What is being asked: Look below for the line that contains "Internal Control System (49, 1667)", then copy it and each following line exactly, through and including the line that contains "Risk Strategy (66, 1601)".

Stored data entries
+===+
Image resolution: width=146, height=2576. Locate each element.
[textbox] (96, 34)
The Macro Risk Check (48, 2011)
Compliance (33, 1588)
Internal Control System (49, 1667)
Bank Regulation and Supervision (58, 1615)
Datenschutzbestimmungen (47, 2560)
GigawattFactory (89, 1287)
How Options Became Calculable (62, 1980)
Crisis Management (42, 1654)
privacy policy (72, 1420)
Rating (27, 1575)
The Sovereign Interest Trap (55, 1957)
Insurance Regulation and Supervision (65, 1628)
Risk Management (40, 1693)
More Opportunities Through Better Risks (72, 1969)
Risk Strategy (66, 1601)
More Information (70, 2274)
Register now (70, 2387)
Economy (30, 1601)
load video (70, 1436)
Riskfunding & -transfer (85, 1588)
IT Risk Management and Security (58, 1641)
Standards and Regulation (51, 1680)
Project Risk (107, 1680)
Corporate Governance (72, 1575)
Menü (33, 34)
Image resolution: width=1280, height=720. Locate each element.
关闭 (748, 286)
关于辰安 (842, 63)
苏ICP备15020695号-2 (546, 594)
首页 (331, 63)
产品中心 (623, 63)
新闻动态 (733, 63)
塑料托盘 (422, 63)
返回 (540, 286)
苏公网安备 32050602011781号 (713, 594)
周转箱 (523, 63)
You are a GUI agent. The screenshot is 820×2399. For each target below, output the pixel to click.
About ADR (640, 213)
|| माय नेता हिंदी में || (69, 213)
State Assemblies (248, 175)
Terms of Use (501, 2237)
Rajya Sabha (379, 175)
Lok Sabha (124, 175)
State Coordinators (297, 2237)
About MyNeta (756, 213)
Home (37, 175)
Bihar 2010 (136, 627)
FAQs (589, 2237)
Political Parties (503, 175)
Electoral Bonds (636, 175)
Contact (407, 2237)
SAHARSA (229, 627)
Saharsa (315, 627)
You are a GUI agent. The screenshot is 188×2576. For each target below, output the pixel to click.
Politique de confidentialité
+===+
The completed task:
Internal Control System (49, 1667)
Bank Regulation and Supervision (58, 1615)
Datenschutzbestimmungen (47, 2560)
GigawattFactory (89, 1287)
How Options Became Calculable (62, 1980)
Crisis Management (42, 1654)
privacy policy (72, 1420)
Rating (27, 1575)
The Sovereign Interest Trap (55, 1957)
Insurance Regulation and Supervision (65, 1628)
Risk Management (40, 1693)
More Opportunities Through Better Risks (72, 1969)
Risk Strategy (66, 1601)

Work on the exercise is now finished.